Evil  David

Evil David

1585234440

Introducing Policy As Code: The Open Policy Agent (OPA)

What Is OPA?

It’s a project that started in 2016 aimed at unifying policy enforcement across different technologies and systems. Today, OPA is used by giant players within the tech industry. For example, Netflix uses OPA to control access to its internal API resources. Chef uses it to provide IAM capabilities in their end-user products. In addition, many other companies like Cloudflare, Pinterest, and others use OPA to enforce policies on their platforms (like Kubernetes clusters). Currently, OPA is part of CNCF as an incubating project.

What Does OPA Bring To The Table?

You may be wondering: How did OPA come about? What problems does it try to solve? Indeed, policy enforcement over APIs and microservices is as old as microservices themselves. There’s never been a production-grade application that didn’t enforce access control, authorization, and policy enforcement of some kind. To understand the role of OPA, consider the following use case: your company sells laptops through an online portal. Like all other similar applications, the portal consists of a front-page where clients see the latest offerings, perhaps some limited-time promotions. If customers want to buy something, they need to log in or create an account. Next, they issue payments through their credit cards or other methods. To make sure your clients repeatedly visit, you offer that they sign up for your newsletter, which may contain special discounts. Also, they may opt to receive browser notifications as soon as new products are announced. A very typical online shopping app, right? Now, let’s depict what that workflow would look like in a diagram to visualize the process:

Introducing Policy as Code- the Open Policy Agent (OPA)

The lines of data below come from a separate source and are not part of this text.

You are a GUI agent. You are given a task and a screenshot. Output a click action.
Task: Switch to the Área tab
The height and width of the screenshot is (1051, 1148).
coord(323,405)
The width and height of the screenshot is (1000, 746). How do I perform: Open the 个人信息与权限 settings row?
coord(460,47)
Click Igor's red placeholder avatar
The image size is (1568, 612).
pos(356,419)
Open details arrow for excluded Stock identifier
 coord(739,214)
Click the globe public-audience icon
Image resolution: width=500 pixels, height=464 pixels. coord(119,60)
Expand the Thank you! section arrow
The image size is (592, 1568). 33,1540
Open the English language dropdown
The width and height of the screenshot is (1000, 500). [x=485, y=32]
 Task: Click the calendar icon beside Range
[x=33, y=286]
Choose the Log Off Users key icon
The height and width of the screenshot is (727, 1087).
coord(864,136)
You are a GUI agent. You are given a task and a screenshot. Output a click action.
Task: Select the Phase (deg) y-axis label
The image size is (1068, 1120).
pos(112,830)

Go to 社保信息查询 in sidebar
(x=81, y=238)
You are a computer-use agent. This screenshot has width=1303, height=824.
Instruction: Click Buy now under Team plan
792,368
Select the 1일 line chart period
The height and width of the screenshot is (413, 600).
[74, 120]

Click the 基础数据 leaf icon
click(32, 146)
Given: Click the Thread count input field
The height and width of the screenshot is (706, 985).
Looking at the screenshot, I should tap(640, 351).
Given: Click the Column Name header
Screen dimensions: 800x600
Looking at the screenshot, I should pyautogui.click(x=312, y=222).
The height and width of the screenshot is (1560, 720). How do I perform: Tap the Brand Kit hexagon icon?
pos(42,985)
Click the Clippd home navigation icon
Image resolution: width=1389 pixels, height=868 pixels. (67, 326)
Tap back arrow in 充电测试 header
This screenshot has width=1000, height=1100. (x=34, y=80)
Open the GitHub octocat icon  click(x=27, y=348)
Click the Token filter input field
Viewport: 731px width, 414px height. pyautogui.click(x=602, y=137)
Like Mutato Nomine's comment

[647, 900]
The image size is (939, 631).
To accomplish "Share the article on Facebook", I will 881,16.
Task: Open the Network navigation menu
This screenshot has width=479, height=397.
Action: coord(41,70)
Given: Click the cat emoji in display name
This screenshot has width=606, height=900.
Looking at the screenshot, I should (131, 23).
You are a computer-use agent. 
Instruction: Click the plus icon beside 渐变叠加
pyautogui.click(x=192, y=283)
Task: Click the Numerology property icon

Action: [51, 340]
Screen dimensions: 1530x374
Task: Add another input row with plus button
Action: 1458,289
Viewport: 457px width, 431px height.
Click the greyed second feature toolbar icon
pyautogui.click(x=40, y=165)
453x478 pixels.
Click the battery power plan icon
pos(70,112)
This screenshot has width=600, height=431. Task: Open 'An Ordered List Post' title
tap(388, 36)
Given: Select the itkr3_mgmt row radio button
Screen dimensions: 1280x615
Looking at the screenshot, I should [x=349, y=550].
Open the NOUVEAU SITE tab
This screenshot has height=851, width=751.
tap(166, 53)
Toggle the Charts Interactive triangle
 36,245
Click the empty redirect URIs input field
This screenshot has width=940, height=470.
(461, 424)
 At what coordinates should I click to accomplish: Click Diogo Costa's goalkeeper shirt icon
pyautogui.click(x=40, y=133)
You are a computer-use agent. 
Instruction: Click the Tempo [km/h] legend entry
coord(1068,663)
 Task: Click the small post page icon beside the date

The diagram above shows how our system might look internally. We have a number of microservices that communicate with each other to serve our customers. Now, obviously, Bob shouldn’t see any of the internal workings of the system. For example, he can’t view (or even know about) the S3 bucket where payments get archived, or which services the notification API can talk to. But, what about John? He’s one of our application developers and he needs to have access to all the microservices to be able to troubleshoot and debug when issues occur. Or, does he? What if he accidentally (or intentionally) made an API call to the database service to change the delivery address of the customer to somewhere else? Even worse, what if he had read permissions to the customers’ credit card numbers? To address those risks, we place an authorization control on top of each of our microservices. The control checks whether or not the authenticated user has the required privileges to perform the requested operation. Such an authorization system may be an internal, home-grown process or external as provided by AWS IAM. That’s how a typical microservices application is built and secured. But look at the drawbacks of using several assorted authorization systems especially as the application grows:

  • Modifying existing policies, or introducing new ones, is a nightmare. Just think of how many places you’ll need to visit to give Alice read access to all storage-related systems. This means S3, MySQL, MongoDB, and perhaps an external API to name a few.
  • There’s no way for developers to enforce policies on their own systems. They can obviously hardcode their authorization logic in the application, but that makes things intricately worse: trying to unify policies among different microservices is highly complicated.
  • Adding to the previous point, introducing a new policy to local services may require changing the code and, thus, introduce new versions of all the microservices.
  • What if you want to integrate policies with an existing user database? For example, integrating with the HR database.
  • We’ll need to visualize the policy to ensure that it’s doing what it’s supposed to do. This becomes of increasing importance as your policies get more complex.
  • Modern systems comprise multiple technologies and services which are written in different languages. For example, you may have the core of your system running on Kubernetes, and a bunch of legacy APIs that are not part of the cluster written in Java, Ruby, and PHP. Each platform has its own authorization mechanism.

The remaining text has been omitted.